The information provided under rule 27f-1 may repeat certain information provided in the fund prospectus. Nevertheless, the manner in which the information is presented is tailored to highlight the circumstances of the investor receiving the notice. Moreover, the rule implements the statutory mandate that information be provided to holders of periodic payment plan certificates at times Congress believed this information would be particularly valuable to them.

  1. Effect on Small Entities

The notification requirements prescribed by rule 27f-1 apply to all investment companies and their depositors or underwriters, regardless of their size. The Commission would not be able to minimize the burden on small entities without compromising the mandates set forth in section 27(f) of the Act. The Commission does not believe that the requirements in rule 27f-1 and the form it prescribes have a significant effect on small entities.

  1. Consequences of Less Frequent Collection

Because section 27(f) requires that the Form N-27F-1 notice be sent within sixty days after the issuance of the periodic payment plan, the Commission is unable to revise rule 27f-1 in a way that would reduce the frequency of the mailings.

  1. Inconsistencies with Guidelines in 5 CFR 1320.5(d)(2)

Not applicable.

  1. Consultation Outside the Agency

The Commission requested public comment on the collection of information requirements in Rule 27f-1 and Form N-27f-1 before it submitted this request for extension and approval to the Office of Management and Budget. The Commission received no comments in response to its request.

More generally, the Commission and the staff at the Division of Investment Management participate in an ongoing dialogue with representatives of the investment company industry through public conferences, meetings, and informal exchanges. These various forums provide the Commission and the staff with a means of ascertaining and acting upon paperwork burdens confronting the industry.

  1. Payment or Gift to Respondents

Not applicable.

  1. Assurance of Confidentiality

Not applicable.

  1. Sensitive Questions

Not applicable.

  1. Estimate of Hour Burden

Effective October 27, 2006, the Military Personnel Financial Services Protection Act banned the issuance or sale of new periodic payment plans. Accordingly, the staff estimates that there is no information collection burden associated with rule 27f-1 and Form N-27F-1. For administrative purposes, however, we are requesting approval for an information collection burden of one hour per year. This estimate of burden hours is not derived from a comprehensive or necessarily even representative study of the cost of the Commission’s rules and forms.

  1. Estimate of Total Annual Cost Burden

For the reasons discussed above, the staff estimates that there is no cost burden associated with rule 27f-1 or Form N-27F-1.

  1. Estimate of Cost to the Federal Government

Because rule 27f-1 does not require the entity compiling and distributing the information to send the notice to the Commission, the federal government does not incur any cost in receiving or reviewing these notices.

  1. Explanation of Changes in Burden

The estimated annual hour burden is not changed.

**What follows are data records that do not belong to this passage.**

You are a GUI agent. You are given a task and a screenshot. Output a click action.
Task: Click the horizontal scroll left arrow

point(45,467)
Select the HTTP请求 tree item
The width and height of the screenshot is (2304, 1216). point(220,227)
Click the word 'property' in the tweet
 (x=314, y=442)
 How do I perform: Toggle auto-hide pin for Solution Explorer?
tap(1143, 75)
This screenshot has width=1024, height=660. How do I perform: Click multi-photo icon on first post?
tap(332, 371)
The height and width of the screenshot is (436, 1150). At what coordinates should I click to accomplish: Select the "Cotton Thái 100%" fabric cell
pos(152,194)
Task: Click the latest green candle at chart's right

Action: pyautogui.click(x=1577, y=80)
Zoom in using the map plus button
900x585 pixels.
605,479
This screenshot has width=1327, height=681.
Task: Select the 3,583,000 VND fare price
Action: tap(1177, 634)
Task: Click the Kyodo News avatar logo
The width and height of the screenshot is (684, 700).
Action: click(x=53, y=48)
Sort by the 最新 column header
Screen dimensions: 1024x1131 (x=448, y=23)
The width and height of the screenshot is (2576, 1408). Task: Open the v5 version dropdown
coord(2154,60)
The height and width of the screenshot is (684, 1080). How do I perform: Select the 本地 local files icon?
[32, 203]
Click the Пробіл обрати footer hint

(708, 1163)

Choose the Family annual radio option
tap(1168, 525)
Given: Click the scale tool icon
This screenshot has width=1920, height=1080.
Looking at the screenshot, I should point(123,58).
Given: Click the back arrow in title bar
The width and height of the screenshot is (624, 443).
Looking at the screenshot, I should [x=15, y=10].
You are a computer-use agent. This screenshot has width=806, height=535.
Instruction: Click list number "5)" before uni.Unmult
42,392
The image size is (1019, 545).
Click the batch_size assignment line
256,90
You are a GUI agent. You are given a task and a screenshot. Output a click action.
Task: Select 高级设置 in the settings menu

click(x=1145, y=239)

It remains zero hours. For administrative purposes, however, we are requesting approval for an information collection burden of one hour per year. The decrease in estimated total annualized cost burden, from $337 to zero is attributable to the above-mentioned statutory ban on periodic payment plans.

  1. Information Collection Planned for Statistical Purposes

Not applicable.

  1. Approval not to Display Expiration Date

Not applicable.

  1. Exceptions to Certification

Not applicable.

B. COLLECTIONS OF INFORMATION EMPLOYING STATISTICAL METHODS

Not applicable.



1 As discussed below, the Military Personnel Financial Services Protection Act banned the issuance or sale of new periodic payment plans, effective October 2006.